*** Records for this task Section Begins ***

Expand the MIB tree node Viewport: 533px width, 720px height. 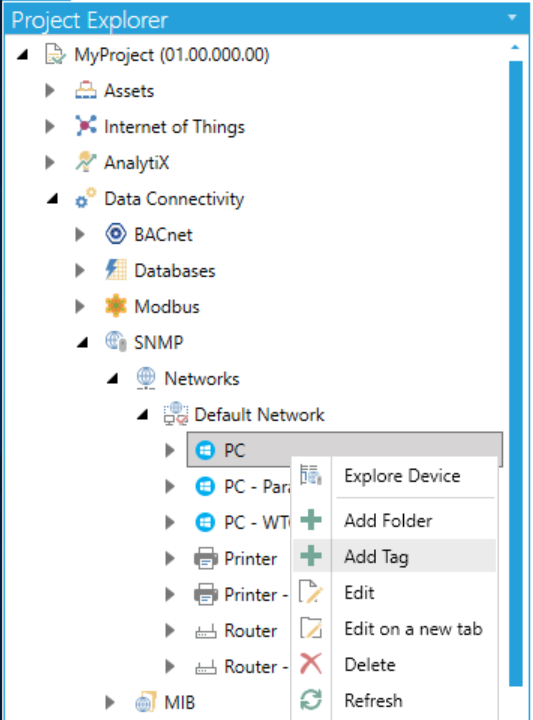point(109,702)
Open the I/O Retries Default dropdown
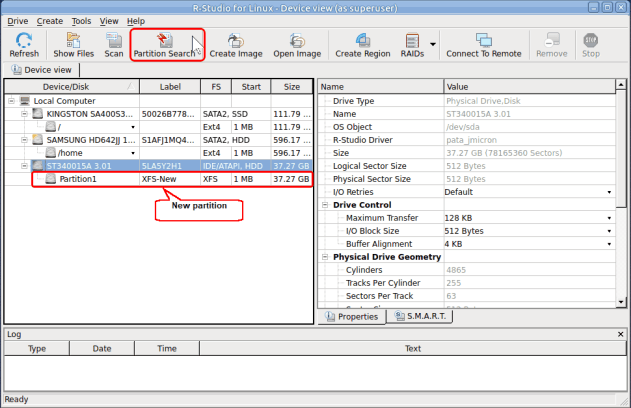 [x=609, y=191]
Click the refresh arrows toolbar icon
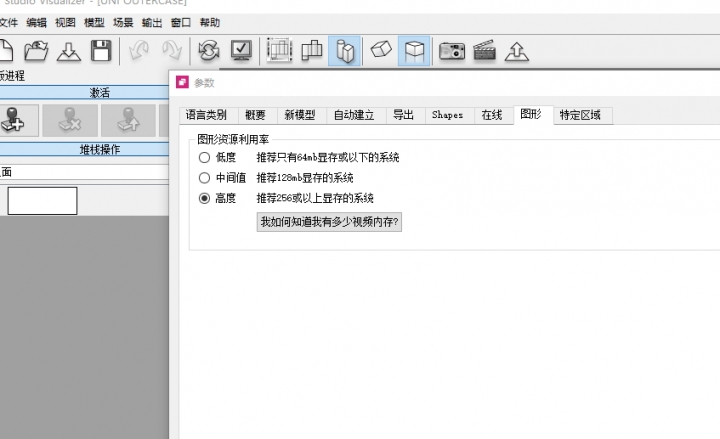The width and height of the screenshot is (720, 439). 209,50
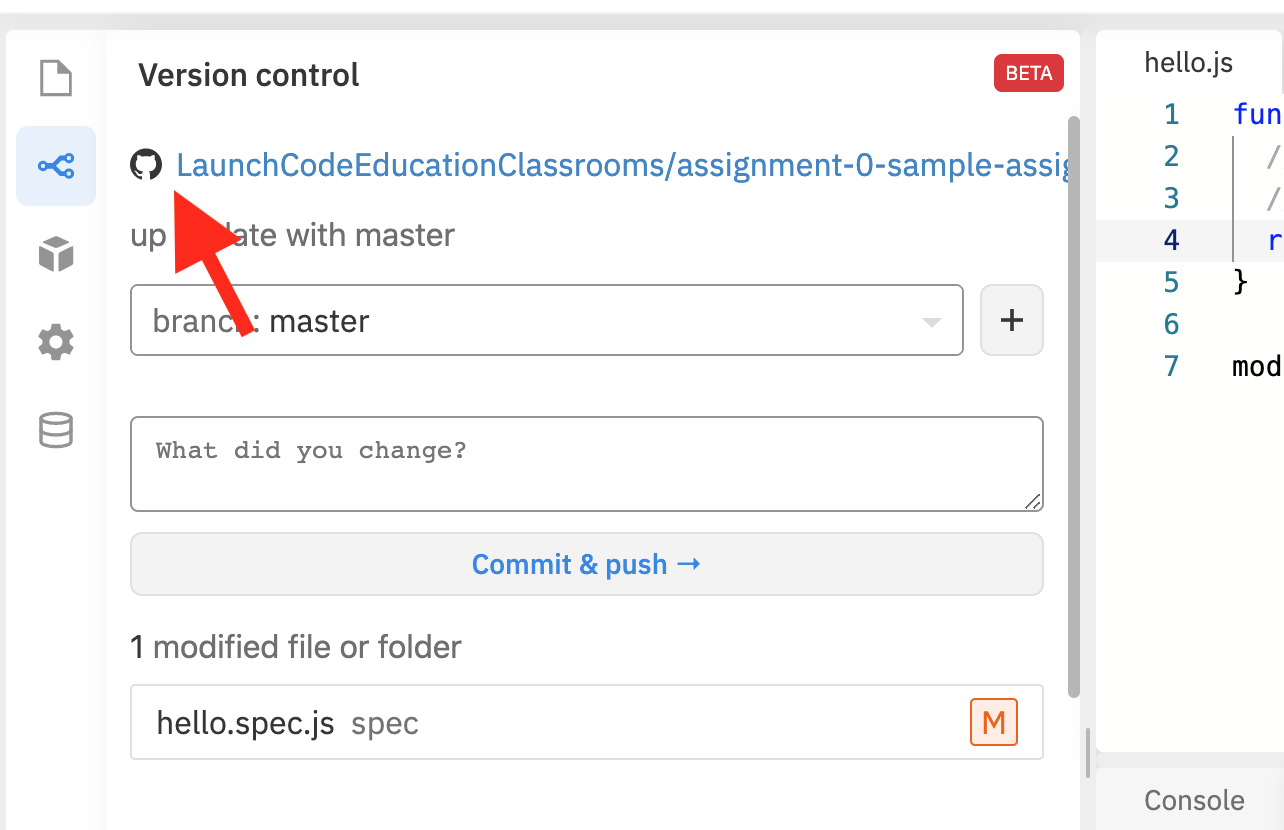1284x830 pixels.
Task: Select the Version control sidebar icon
Action: pyautogui.click(x=56, y=166)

*** Records for this task Section Ends ***

▶ **What you have to do**
Copy exactly, and copy nothing else: the lines from the one containing "Open the I/O Retries Default dropdown" through the end of the data, both ends included, with pictures left out.

▶ **Response to this exercise**
Open the I/O Retries Default dropdown
 [x=609, y=191]
Click the refresh arrows toolbar icon
The width and height of the screenshot is (720, 439). 209,50
1284x830 pixels.
Task: Select the Version control sidebar icon
Action: pyautogui.click(x=56, y=166)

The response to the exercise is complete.